Красный рыцарь - Кэмерон Майлз. Страница 67
Смеркалось, но все же было видно, что мозг начал разжижаться.
Гармодий достал из кошелька раскладной нож, вытащил острый коловорот и осторожно расширил отверстие. Затем острием ножа принялся отрезать небольшие кусочки разлагавшейся ткани…
Маг сплюнул солоноватую слюну.
— Меня не вырвет, — громко заявил он. И вновь погрузился в работу.
Становилось слишком темно, поэтому Гармодий извлек из стремительно пустеющей сумки свечу и с помощью волшебства зажег ее. Ветра не было, но пламя извивалось под каплями моросившего дождя. Он зажег еще две свечи, безрассудно потратив пчелиный воск.
И снова принялся трепанировать, но все попытки оказались тщетными. Мозговое вещество оказалось слишком старым. Или же вся его теория на сей счет была ошибочной, вернее, теория Аристотеля.
Маг оставил тело там, где оно и лежало, наполовину торчащим из земли под дождем. Вымыл руки в ручье у подножия холма, собрал ножи, погасил свечи и заново нагрузил лошадь, которая вздрагивала от каждого звука. Гармодий мысленно потянулся и почувствовал собиравшуюся на севере силу.
«Господи Иисусе».
Всунув сапог в стремя, маг замешкался. В темноте что–то было…
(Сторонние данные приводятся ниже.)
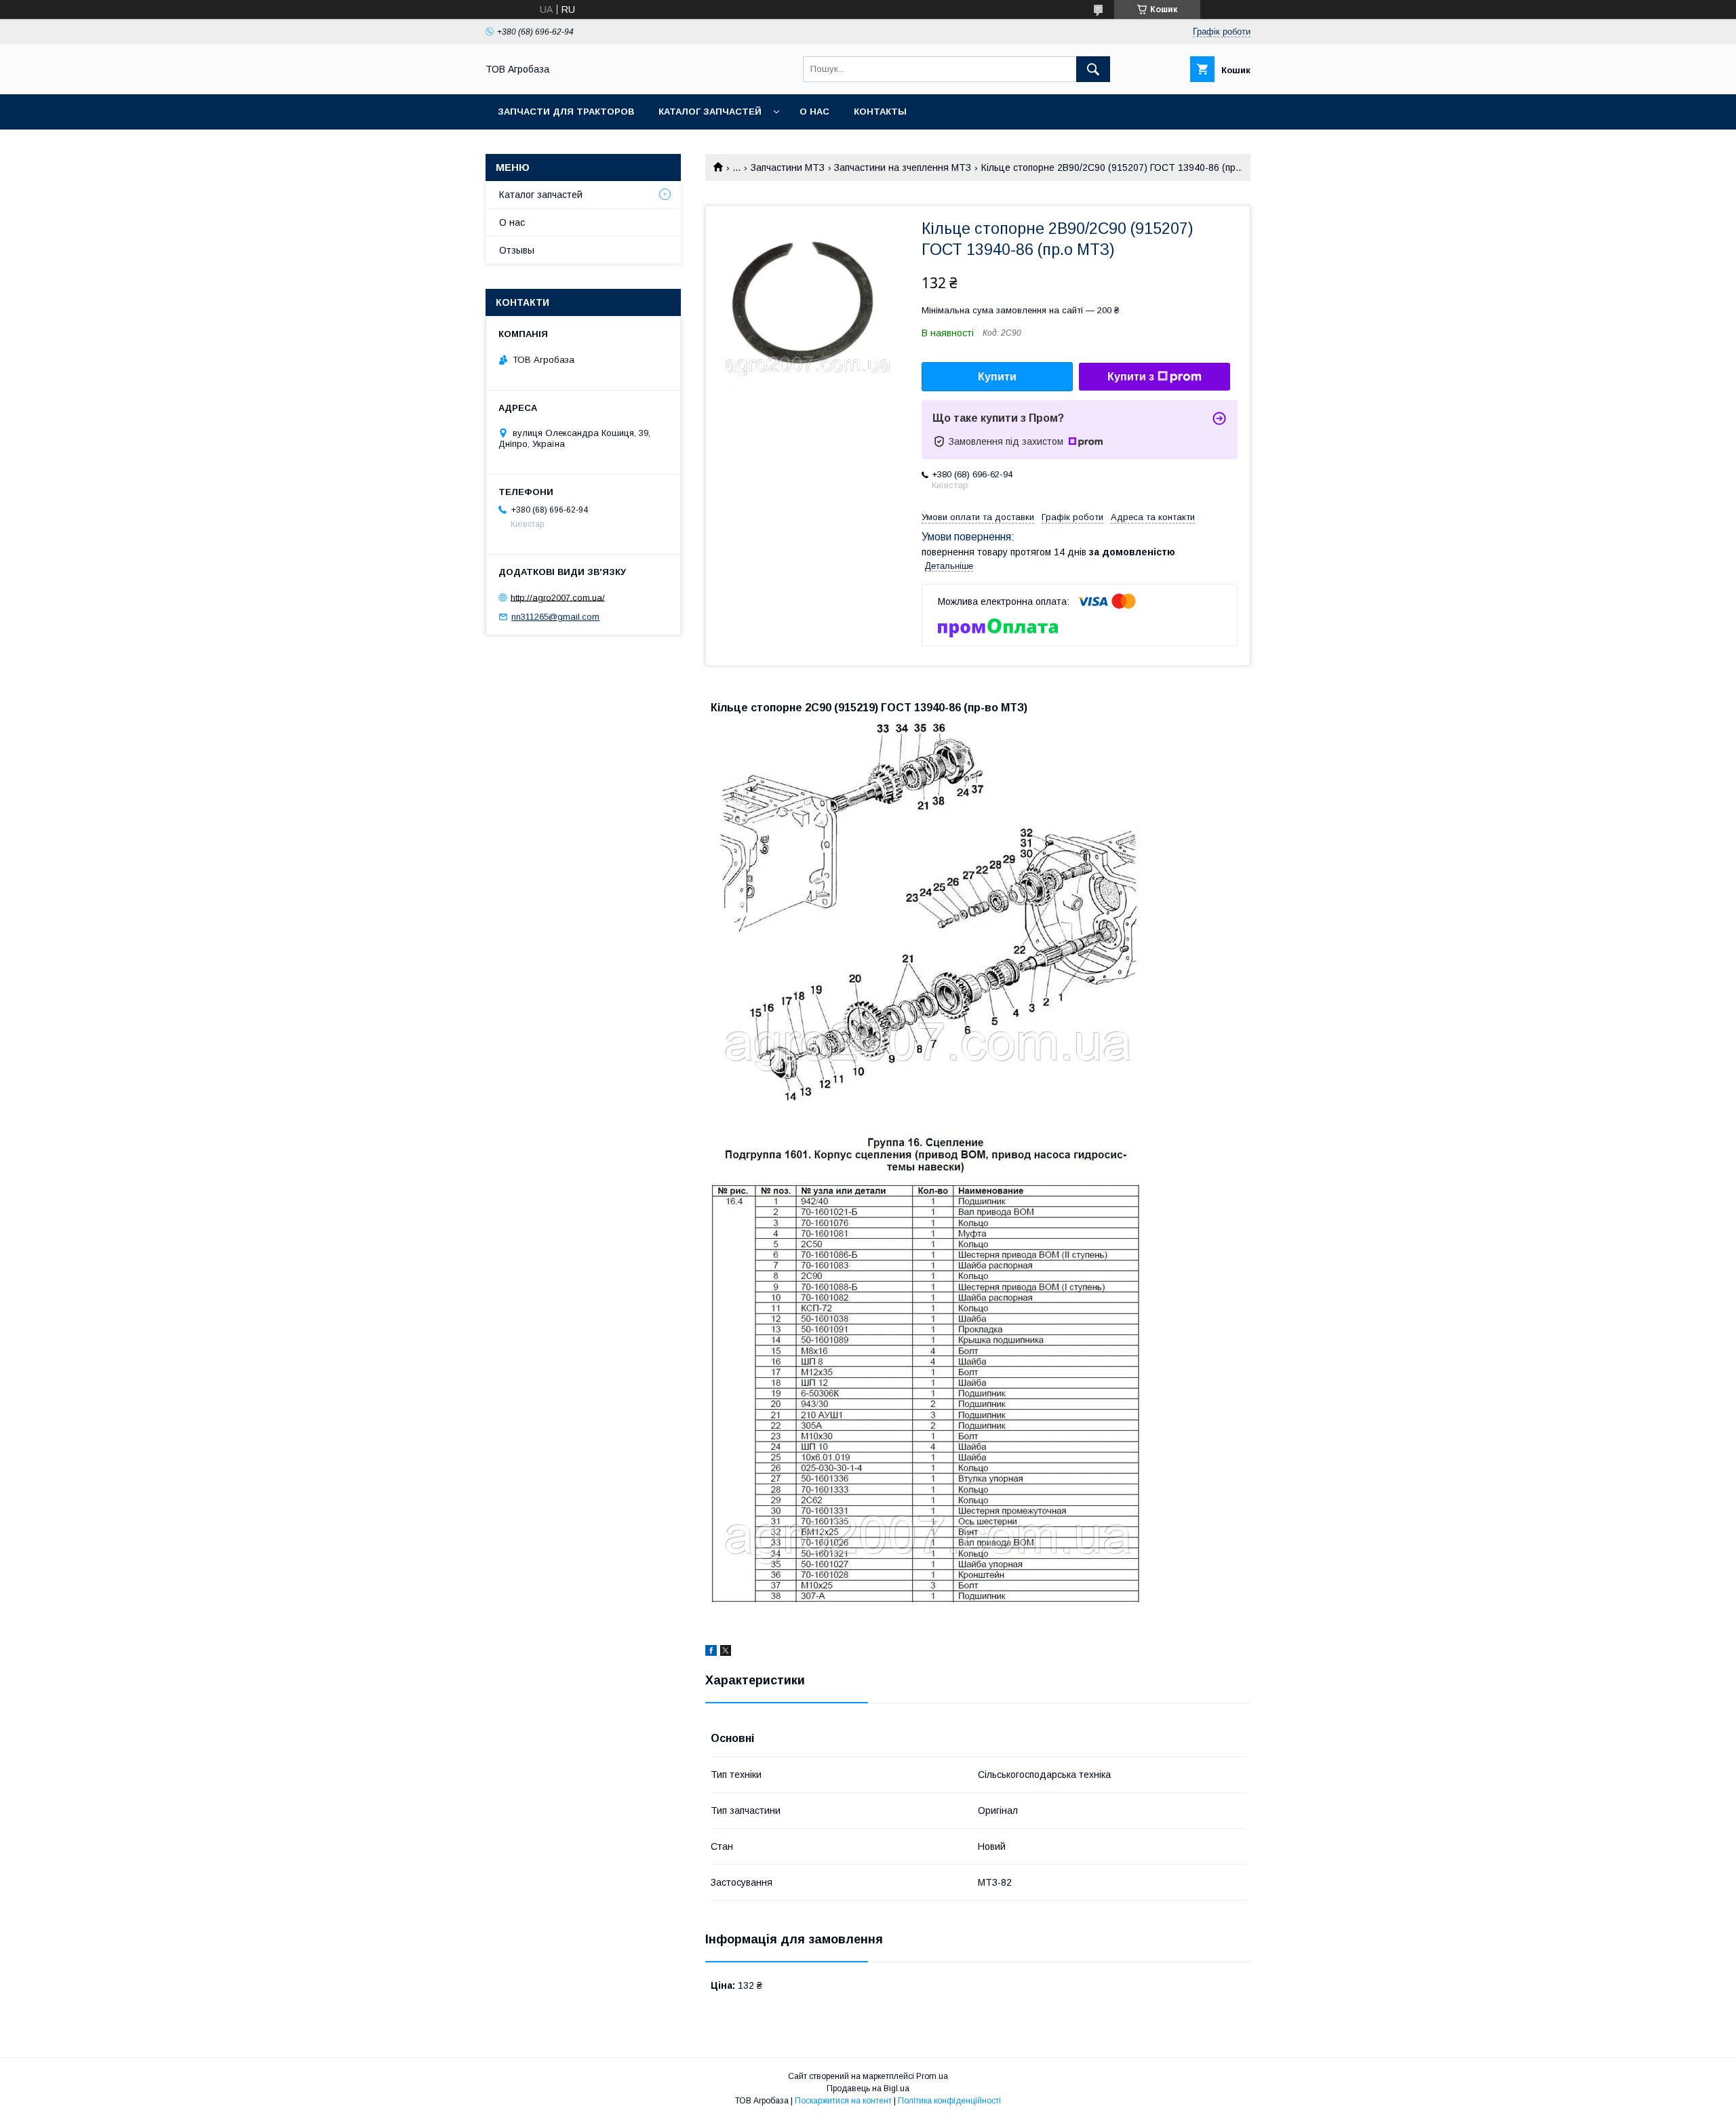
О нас (814, 111)
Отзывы (516, 250)
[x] (725, 1652)
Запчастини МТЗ (788, 167)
Чудовище выдало себя рыком, и кобыла рванулась с места. Гармодию удалось схватиться одной рукой за луку седла и провисеть таким образом около двухсот двадцати ярдов, пока перепуганное животное не свернуло. На повороте у него получилось перекинуть ногу через седло. В небе зависла далекая молодая луна, дождь гасил сияние звезд, ночь была темна. Он помолился, спешно и бессвязно, чтобы его лошадь не сбилась с дороги.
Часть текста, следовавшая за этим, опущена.